Requirement:
Copy the data word for word, from the line containing "Click the arrow" through the line containing "click(87, 179)", including both of those lines.

Stored data
──────

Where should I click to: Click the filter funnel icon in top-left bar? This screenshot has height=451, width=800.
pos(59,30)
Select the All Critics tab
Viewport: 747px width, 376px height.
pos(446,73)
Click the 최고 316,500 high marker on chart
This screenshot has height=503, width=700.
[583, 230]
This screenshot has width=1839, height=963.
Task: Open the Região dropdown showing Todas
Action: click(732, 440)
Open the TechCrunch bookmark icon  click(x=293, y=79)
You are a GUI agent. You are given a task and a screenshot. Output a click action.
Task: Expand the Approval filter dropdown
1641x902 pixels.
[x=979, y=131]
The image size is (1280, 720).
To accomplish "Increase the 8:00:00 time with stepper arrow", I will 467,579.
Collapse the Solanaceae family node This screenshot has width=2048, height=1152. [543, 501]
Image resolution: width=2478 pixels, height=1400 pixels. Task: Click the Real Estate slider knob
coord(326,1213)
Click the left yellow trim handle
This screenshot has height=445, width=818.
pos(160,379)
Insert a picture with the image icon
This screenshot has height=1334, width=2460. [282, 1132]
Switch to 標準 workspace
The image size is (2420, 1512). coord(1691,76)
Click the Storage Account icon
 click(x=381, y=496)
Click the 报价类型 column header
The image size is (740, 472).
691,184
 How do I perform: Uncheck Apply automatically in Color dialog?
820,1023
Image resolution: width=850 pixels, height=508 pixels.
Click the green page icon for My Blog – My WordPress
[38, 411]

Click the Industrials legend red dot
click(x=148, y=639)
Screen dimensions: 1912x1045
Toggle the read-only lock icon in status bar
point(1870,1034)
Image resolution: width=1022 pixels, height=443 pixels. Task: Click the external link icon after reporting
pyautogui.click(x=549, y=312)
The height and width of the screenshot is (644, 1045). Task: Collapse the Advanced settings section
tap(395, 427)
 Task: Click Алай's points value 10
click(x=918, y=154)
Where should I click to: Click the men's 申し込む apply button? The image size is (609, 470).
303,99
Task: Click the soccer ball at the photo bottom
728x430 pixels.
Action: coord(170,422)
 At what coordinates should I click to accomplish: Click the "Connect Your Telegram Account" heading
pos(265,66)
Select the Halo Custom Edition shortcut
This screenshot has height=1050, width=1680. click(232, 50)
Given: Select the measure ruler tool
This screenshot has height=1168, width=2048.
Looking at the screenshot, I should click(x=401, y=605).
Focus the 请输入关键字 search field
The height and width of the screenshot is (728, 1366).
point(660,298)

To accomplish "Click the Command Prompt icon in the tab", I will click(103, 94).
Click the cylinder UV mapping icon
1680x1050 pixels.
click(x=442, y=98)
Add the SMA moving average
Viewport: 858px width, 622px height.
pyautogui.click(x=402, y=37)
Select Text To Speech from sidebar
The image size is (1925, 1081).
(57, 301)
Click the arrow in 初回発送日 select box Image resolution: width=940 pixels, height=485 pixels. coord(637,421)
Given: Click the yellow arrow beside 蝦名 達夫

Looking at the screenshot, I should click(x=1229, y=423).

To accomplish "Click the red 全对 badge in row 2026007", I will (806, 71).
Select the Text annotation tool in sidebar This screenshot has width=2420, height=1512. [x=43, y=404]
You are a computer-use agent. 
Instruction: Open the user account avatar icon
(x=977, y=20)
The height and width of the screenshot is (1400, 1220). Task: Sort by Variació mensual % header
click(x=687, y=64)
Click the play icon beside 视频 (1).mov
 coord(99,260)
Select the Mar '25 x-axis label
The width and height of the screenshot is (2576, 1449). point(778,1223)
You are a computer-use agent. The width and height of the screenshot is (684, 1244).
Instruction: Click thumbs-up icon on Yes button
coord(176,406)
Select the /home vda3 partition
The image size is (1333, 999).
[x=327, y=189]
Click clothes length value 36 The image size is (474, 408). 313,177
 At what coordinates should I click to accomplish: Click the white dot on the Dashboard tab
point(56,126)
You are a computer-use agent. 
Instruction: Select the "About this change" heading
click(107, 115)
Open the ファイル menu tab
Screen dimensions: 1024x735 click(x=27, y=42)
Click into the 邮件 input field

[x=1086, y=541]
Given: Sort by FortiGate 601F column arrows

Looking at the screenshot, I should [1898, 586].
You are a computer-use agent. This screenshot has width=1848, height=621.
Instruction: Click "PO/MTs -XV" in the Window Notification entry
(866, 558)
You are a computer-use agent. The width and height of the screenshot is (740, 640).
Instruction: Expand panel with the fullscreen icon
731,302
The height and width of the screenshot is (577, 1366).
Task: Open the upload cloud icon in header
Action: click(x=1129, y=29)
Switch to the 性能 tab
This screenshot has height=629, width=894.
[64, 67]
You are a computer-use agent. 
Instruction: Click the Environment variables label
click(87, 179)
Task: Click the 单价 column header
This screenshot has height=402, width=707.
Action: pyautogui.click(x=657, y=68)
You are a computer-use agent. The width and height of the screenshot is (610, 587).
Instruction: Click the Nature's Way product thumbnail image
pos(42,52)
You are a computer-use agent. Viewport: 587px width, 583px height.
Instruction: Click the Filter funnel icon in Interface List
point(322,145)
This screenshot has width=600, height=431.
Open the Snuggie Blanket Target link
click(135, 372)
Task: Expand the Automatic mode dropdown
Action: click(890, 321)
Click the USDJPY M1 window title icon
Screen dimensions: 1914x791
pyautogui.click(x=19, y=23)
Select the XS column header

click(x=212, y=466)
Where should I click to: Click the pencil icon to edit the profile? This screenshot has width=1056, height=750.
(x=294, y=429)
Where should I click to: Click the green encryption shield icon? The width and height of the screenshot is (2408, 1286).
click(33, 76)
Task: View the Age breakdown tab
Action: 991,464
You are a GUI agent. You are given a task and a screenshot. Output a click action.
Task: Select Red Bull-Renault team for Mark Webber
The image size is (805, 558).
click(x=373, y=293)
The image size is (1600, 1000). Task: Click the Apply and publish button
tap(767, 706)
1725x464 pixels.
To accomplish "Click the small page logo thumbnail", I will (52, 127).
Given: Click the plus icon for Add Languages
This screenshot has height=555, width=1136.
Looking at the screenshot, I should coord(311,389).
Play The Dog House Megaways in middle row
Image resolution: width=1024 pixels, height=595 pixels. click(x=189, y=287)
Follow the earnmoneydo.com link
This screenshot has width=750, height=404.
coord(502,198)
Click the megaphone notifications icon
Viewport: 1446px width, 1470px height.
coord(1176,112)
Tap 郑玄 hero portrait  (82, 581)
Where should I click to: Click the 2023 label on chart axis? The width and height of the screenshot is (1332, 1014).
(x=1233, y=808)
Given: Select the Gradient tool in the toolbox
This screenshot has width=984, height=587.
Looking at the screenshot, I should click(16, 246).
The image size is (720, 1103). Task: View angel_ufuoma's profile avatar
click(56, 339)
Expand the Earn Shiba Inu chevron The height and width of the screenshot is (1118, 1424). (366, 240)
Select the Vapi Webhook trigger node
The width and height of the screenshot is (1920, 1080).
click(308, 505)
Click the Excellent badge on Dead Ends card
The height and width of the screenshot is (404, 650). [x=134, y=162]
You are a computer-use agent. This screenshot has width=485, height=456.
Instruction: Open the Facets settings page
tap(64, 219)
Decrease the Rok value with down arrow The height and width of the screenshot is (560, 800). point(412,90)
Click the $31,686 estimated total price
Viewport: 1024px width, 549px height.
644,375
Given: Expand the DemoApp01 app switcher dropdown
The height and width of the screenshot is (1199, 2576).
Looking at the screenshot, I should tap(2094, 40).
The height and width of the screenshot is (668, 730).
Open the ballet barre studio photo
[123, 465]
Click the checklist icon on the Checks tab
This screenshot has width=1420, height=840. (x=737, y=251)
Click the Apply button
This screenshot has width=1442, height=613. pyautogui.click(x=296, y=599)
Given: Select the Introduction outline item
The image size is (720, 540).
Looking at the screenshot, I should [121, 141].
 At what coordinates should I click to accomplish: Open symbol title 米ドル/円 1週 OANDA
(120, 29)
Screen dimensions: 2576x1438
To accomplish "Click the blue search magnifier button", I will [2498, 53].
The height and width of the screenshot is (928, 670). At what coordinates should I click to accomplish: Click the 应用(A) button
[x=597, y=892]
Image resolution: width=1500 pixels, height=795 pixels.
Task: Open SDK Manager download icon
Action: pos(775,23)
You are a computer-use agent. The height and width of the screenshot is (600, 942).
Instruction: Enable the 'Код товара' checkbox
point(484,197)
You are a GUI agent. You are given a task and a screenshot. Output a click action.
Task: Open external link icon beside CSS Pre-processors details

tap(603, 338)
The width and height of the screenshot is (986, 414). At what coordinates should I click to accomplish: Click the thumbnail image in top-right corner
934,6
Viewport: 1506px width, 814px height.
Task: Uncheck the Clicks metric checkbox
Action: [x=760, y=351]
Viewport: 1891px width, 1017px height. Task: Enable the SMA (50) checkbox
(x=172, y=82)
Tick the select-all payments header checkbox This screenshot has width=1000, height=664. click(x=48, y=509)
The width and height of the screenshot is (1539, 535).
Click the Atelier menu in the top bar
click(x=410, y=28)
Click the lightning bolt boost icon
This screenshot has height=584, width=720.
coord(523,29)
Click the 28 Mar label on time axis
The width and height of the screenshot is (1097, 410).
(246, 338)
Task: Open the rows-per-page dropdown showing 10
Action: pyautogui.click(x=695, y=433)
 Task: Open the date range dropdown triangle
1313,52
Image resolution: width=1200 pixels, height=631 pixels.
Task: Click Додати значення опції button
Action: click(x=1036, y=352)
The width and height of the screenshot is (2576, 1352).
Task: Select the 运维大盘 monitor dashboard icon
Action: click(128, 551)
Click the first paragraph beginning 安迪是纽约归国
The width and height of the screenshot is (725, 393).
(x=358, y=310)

──────

Final answer:
Click the arrow in 初回発送日 select box Image resolution: width=940 pixels, height=485 pixels. coord(637,421)
Given: Click the yellow arrow beside 蝦名 達夫

Looking at the screenshot, I should click(x=1229, y=423).

To accomplish "Click the red 全对 badge in row 2026007", I will (806, 71).
Select the Text annotation tool in sidebar This screenshot has width=2420, height=1512. [x=43, y=404]
You are a computer-use agent. 
Instruction: Open the user account avatar icon
(x=977, y=20)
The height and width of the screenshot is (1400, 1220). Task: Sort by Variació mensual % header
click(x=687, y=64)
Click the play icon beside 视频 (1).mov
 coord(99,260)
Select the Mar '25 x-axis label
The width and height of the screenshot is (2576, 1449). point(778,1223)
You are a computer-use agent. The width and height of the screenshot is (684, 1244).
Instruction: Click thumbs-up icon on Yes button
coord(176,406)
Select the /home vda3 partition
The image size is (1333, 999).
[x=327, y=189]
Click clothes length value 36 The image size is (474, 408). 313,177
 At what coordinates should I click to accomplish: Click the white dot on the Dashboard tab
point(56,126)
You are a computer-use agent. 
Instruction: Select the "About this change" heading
click(107, 115)
Open the ファイル menu tab
Screen dimensions: 1024x735 click(x=27, y=42)
Click into the 邮件 input field

[x=1086, y=541]
Given: Sort by FortiGate 601F column arrows

Looking at the screenshot, I should [1898, 586].
You are a computer-use agent. This screenshot has width=1848, height=621.
Instruction: Click "PO/MTs -XV" in the Window Notification entry
(866, 558)
You are a computer-use agent. The width and height of the screenshot is (740, 640).
Instruction: Expand panel with the fullscreen icon
731,302
The height and width of the screenshot is (577, 1366).
Task: Open the upload cloud icon in header
Action: click(x=1129, y=29)
Switch to the 性能 tab
This screenshot has height=629, width=894.
[64, 67]
You are a computer-use agent. 
Instruction: Click the Environment variables label
click(87, 179)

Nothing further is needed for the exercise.